The American Trucking Associations renewed concerns last month at a meeting with New Jersey officials about labor issues in the industry.
Nick Geale, vice president of workforce and labor policy for ATA, discussed labor force challenges and solutions with the North Jersey Transportation Planning Authority’s Freight Initiatives Committee on June 21, pointing to an ATA projection that the industry will have a 160,000 driver shortage by 2030 if changes aren’t made.
"Unless we reverse it, we got a serious problem,” he said of the ATA’s forecasted shortage.
The trade group first published the estimated shortage in a labor force report last October. The ATA said at the time that its forecast was based on “driver demographic trends, including gender and age, as well as expected freight growth.”
In his presentation, Geale said the projected need for drivers encompasses four areas:
- industry growth,
- drivers pushed out of the industry, and
- drivers leaving before retirement.
While retirements make up the bulk of projected departures, Geale also noted that drug and alcohol violations are sidelining drivers.
Federal Motor Carrier Safety Administration driver data between January 2020 and April 2022 has found that 98% of testing results involved drugs, as opposed to alcohol. During that time, marijuana has dominated positive results more than all other drugs combined.
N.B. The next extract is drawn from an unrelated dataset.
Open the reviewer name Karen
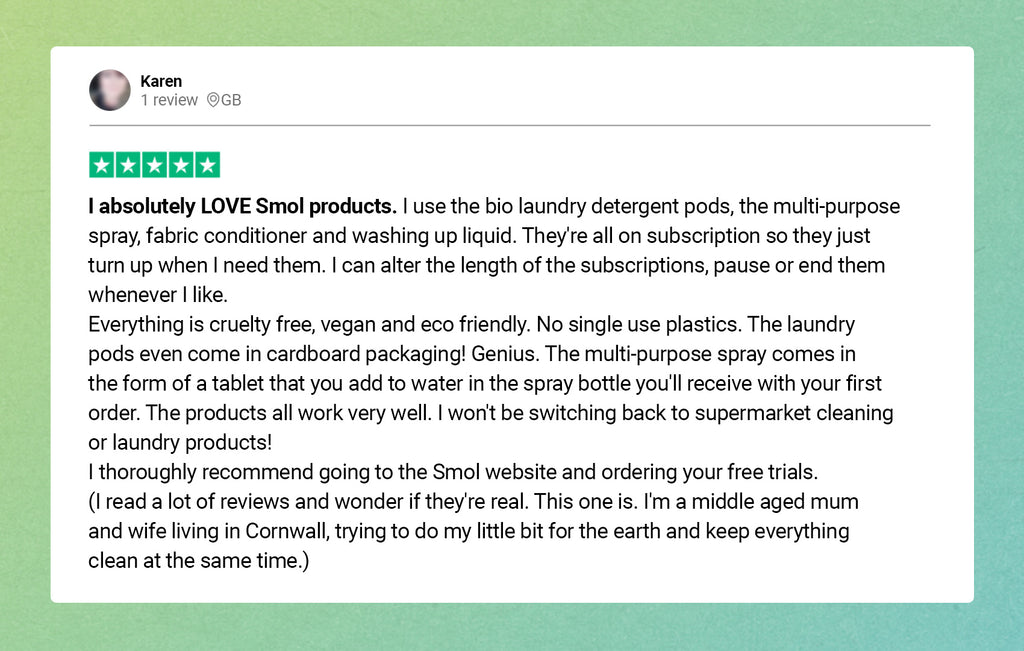The width and height of the screenshot is (1024, 651). point(161,81)
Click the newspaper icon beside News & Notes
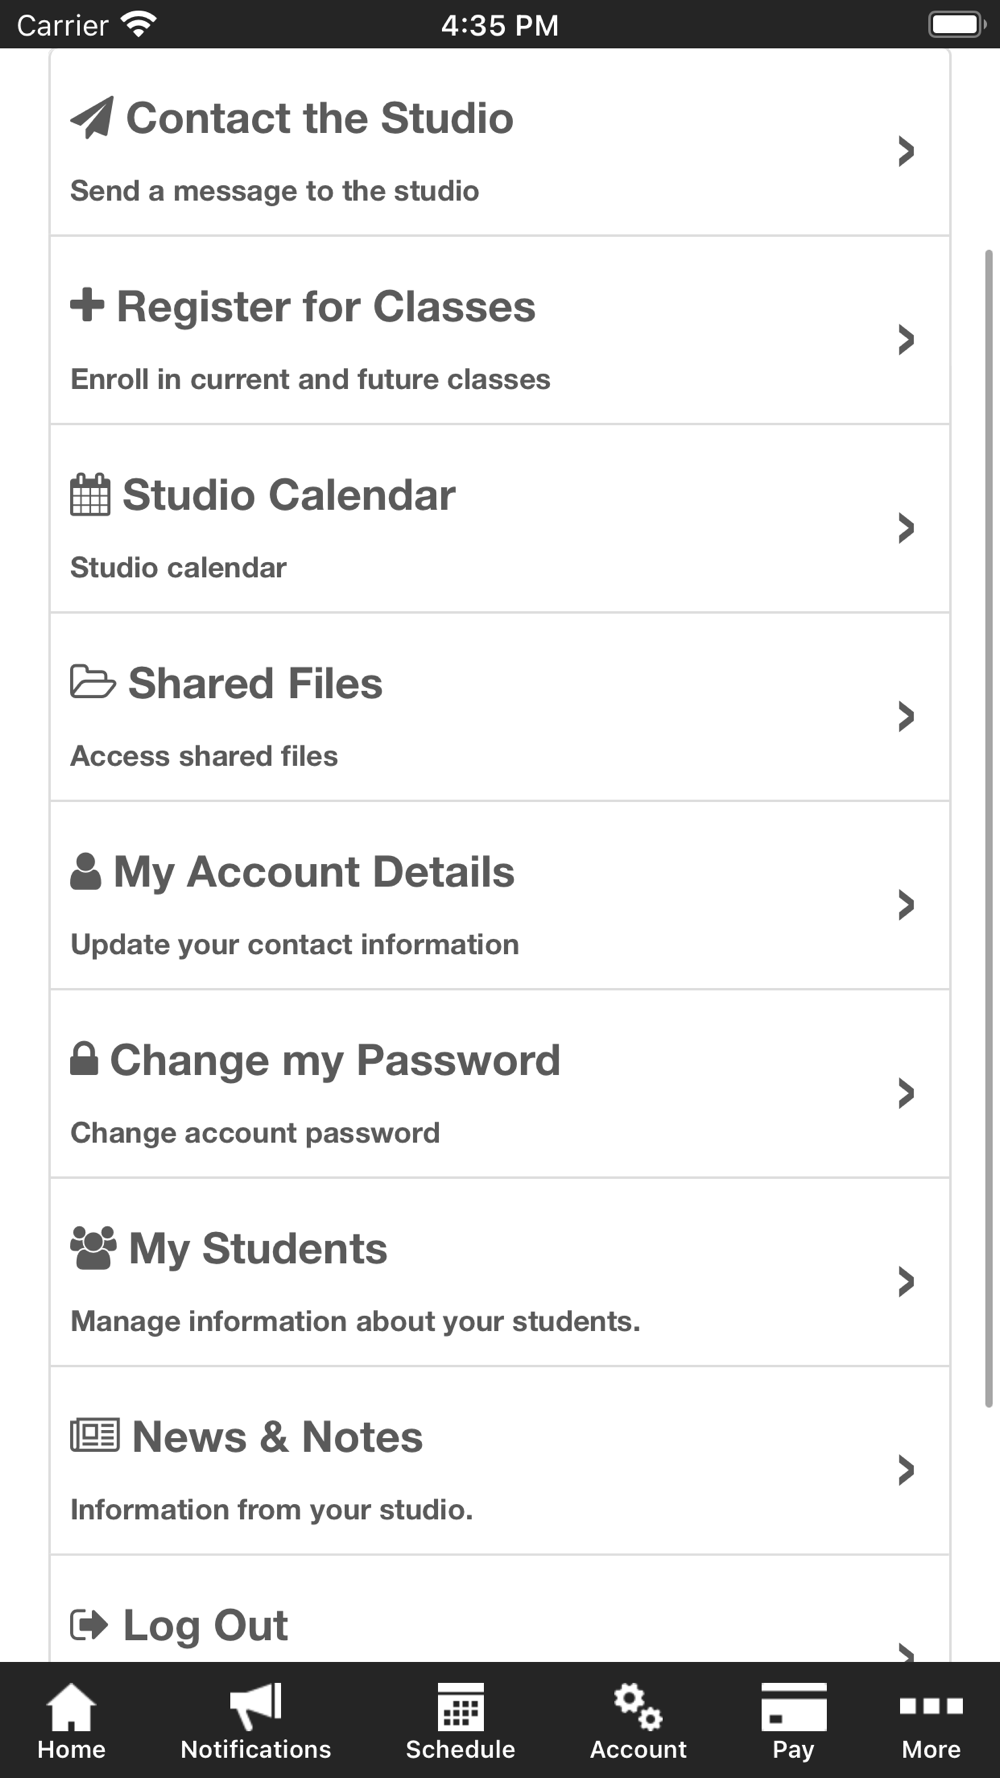Screen dimensions: 1000x1778 (95, 1436)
As of May 1, FMCSA data showed nearly 92,779 CDL or commercial learner’s permit holders were in “prohibited status,” meaning they are temporarily barred from operating commercial motor vehicle due to Department of Transportation drug and alcohol program violations.
The ATA first sounded the alarm on labor constraints in 2005, when it said there was a shortage of roughly 20,000 drivers. By 2018, the driver shortage had risen to 60,800, according to a 2019 report from the trade association.
Academic and federal researchers in 2019 issued a report that found similar truck driver hiring and retention patterns compared to other industries.
Contrary to the ATA’s labor anxieties, the Owner-Operator Independent Drivers Association maintains its position that there is no driver shortage the organization said in an email Friday. In a six-page statement from last November, the group suggests the industry’s labor issues are fueled by retention problems.